PROBLEMS TO WORK ON ::
1 > Answer these questions using the excerpt on BC in sediments, and label each answer with its letter.
(a) What value was calculated as the background value for soil BC?
(b) What DF value indicates that BC has preferentially accumulated in a particular sediment size fraction?
(c) At what significance level was Tukey’s multiple-range test performed?
2 > The excerpt on BC in sediments gives a formula for several quantities. Name every quantity that has a formula.
3 > Repeat the passage of the excerpt on BC in sediments between "The statistical analyses" and "MA, United States).", inclusive.

DOCUMENT EXCERPT ::
#####
The enrichment factor (EF) reflects the addition of BC to the sediments as derived from anthropogenic activity and is calculated as:

$\mathrm{EF}=\mathrm{C}{}_{\mathrm{sample}}/\mathrm{C}{}_{\mathrm{ref}}$

where C_sample and C_ref are the BC content in the sediment sample and the background value for BC, respectively. In the present study, the average BC concentration for undisturbed samples from the bottom of the soil profiles was ascertained, to represent the background value for soil BC, which was calculated as 0.47 g kg^–1.

The distribution factor (DF), defined as the ratio of BC concentration between the individual size fraction and bulk sediment sample, is used to estimate the size fraction with which the BC is preferentially enriched, which is calculated as follows (Zong et al., 2016):

$\mathrm{DF}=\mathrm{C}{}_{\mathrm{fraction}}/\mathrm{C}{}_{\mathrm{bulk}}$

where C_fraction and C_bulk represent the BC concentration in a given size fraction and the bulk sediment samples, respectively. A DF value of > 1 indicates that BC has preferentially accumulated in this particular sediment size fraction.

The mass loading of BC is an important index for assessing BC accumulation in grain-size fractions. The mass loading for the grain size fraction (GSF_loading) was calculated by combining the BC concentration and the mass percentage in a given size fraction, as follows:

$GSF{}_{loading}=\frac{{\text{CM}}_{\text{i}}\times {\text{GS}}_{\text{i}}}{{\sum }_{\text{i}=1}^3({\text{CM}}_{\text{i}}\times {\text{GS}}_{\text{i}})\times 100}$

where CM_i and GS_i are the BC concentration in the individual size fraction (i) and the mass percentage of the individual fraction, respectively. The summation of GSF_loading values for the size fractions of an individual sample equaled 100%.

The statistical analyses were performed using SPSS Statistics v.21 (IBM, Armonk, NY, United States). One-way ANOVA was used to explore the differences of BC among different sampling sites. Tukey’s multiple-range test was performed to determine whether significant differences occurred among different sampling sites based on the means at a significance level of 0.05. The figures were plotted using OriginPro 2016 (OriginLab Corporation, Northampton, MA, United States).
#####
SUPPLIED INFORMATION ::

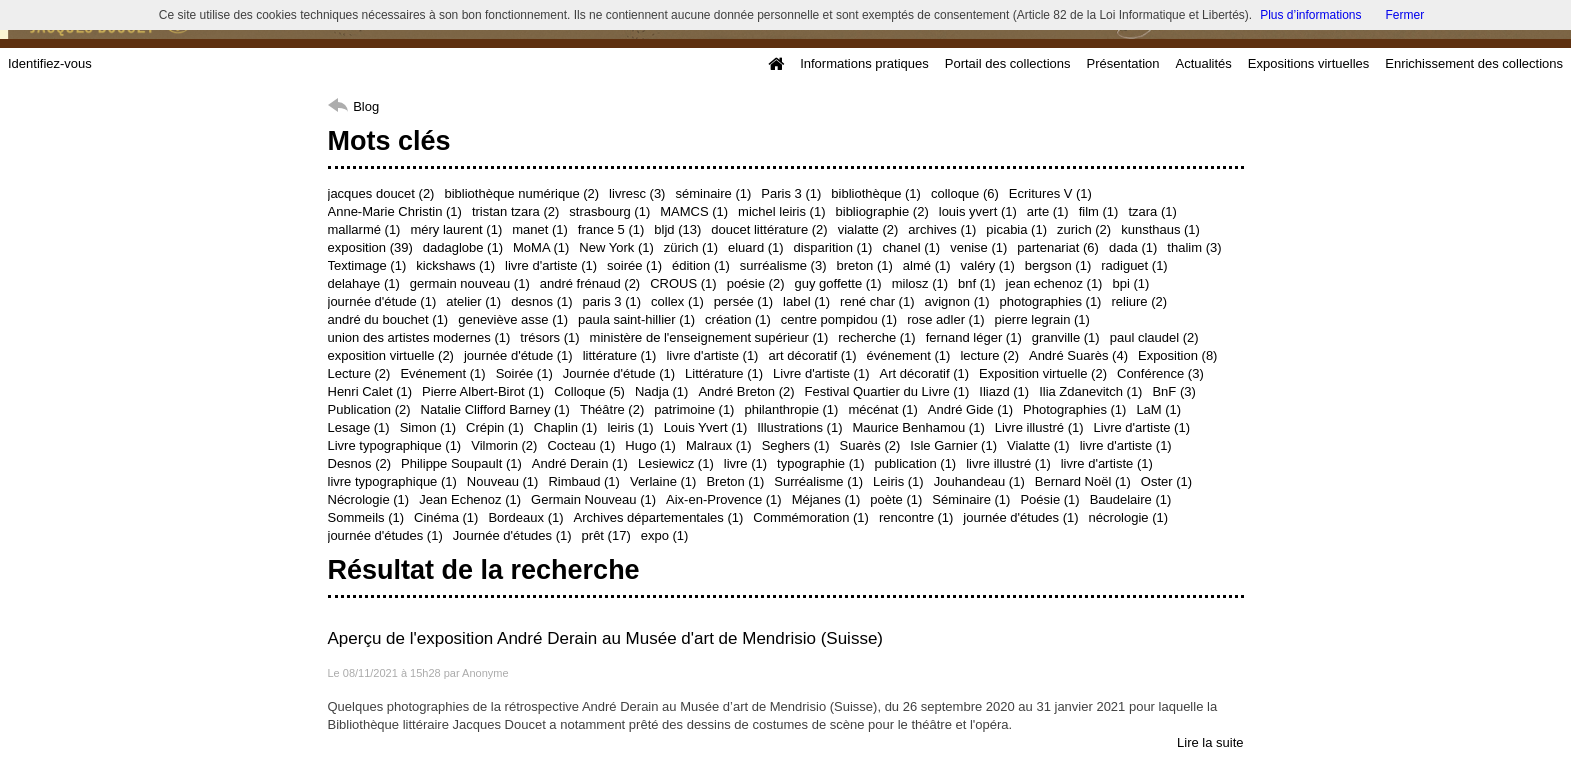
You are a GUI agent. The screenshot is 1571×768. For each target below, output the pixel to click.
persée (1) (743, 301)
#####
EXERCISE RESPONSES ::
1 >
(a) 0.47 g kg^–1
(b) A DF value of > 1
(c) 0.05

2 >
- Enrichment factor (EF)
- Distribution factor (DF)
- Mass loading for the grain size fraction (GSF_loading)

3 >
The statistical analyses were performed using SPSS Statistics v.21 (IBM, Armonk, NY, United States). One-way ANOVA was used to explore the differences of BC among different sampling sites. Tukey’s multiple-range test was performed to determine whether significant differences occurred among different sampling sites based on the means at a significance level of 0.05. The figures were plotted using OriginPro 2016 (OriginLab Corporation, Northampton, MA, United States).